That may be because today is the day many credit card issuers have been prepping for – and possibly dreading. The card issuers may not have anything up their sleeves. But consumers still worry.

All in all, however, we think it is the day credit card customers will enjoy more fair practices when it comes to interest rates and due dates. You also should see (almost) full disclosure from credit card companies regarding terms and policies and even your personal financial state.

Nine Ways the Credit CARD Act Affects You Today

Let’s explore the positive policies put into place as a result of the Credit Card Act of 2009. While many went into effect last August, and still others won’t apply until August 2010, the bulk of the policies take effect today.

1. Payments over the minimum are now applied to highest interest rate balances.

Remember how your credit card payments used to go toward the lowest interest rate balance first?

In other words, if you had an existing balance of $1,000 at 14% and then took advantage of a 0 % balance transfer offer, your payments would be applied to the 0 % balance transfer first.

Now, when you make a payment above the minimum payment on your credit card, the issuer must apply that overage to your highest balance first. It’s similar to allocating additional money paid to a mortgage to your principal, rather than the interest.

Beware: If you pay only the minimum amount due, the entire amount will still go to the lower interest balance.

2. No more “double-cycle” billing.

If you carry a balance, lenders cannot consider the average daily balance from the previous billing cycle when they calculate interest. This protects customers from higher finance charges when they carry a balance.

3. Due dates must be the same each month.

Tired of due dates that change? Now, they must be the same day each month.

If that date falls on a weekend or holiday, you’ll have until the next business day to pay without penalty.

Beware: Payments must be made by 5 PM on business days.

4.No retro-active interest rate hikes.

If your bank raises interest rates on your variable APR card, the new rate can only apply to future purchases.

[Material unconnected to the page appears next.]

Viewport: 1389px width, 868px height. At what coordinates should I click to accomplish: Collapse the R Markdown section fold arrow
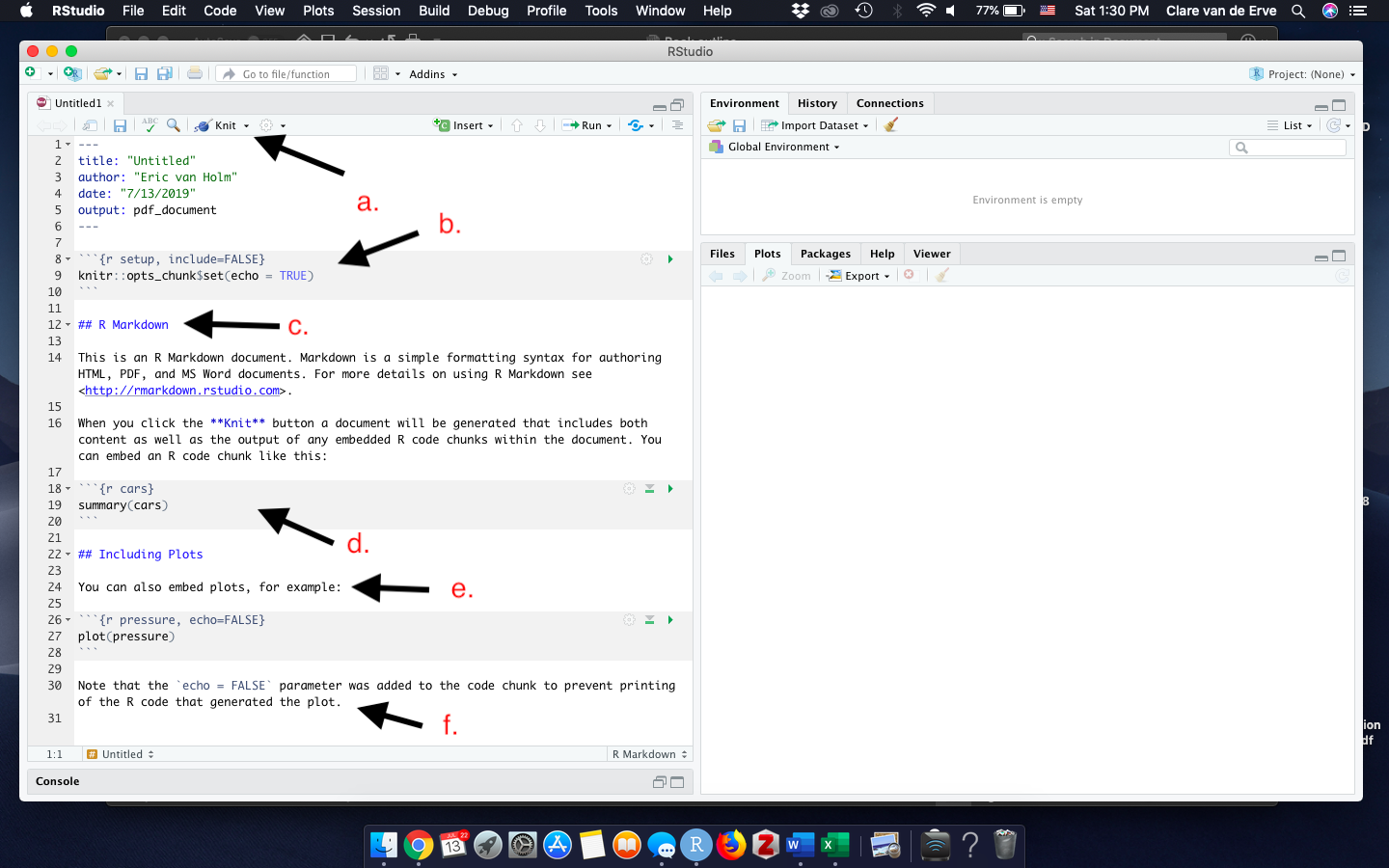click(x=68, y=325)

Beware: A host of exceptions exist. Higher interest rates can apply to existing balances IF:

  • You’re in default for 60 days
  • An introductory period (of at least 6 months) ends
  • You have a variable APR and have had the card longer than 12 months
  • Your active duty in the military has ended

5. No more “universal default.”

A credit card issuer cannot raise your interest rate to the default APR due to a late payment on unrelated credit card or utility.

6. No additional fees for payments.

Credit card issuers can no longer charge a fee for making payments by phone, mail or electronic transfer.

Beware: There might be a fee if you are expediting a payment to avoid a late payment.

7. Fees on subprime cards cannot exceed 25% of the credit card’s available limit.

Beware: This policy only applies to the first year and does not apply to late, insufficient funds, or over-the-limit fees.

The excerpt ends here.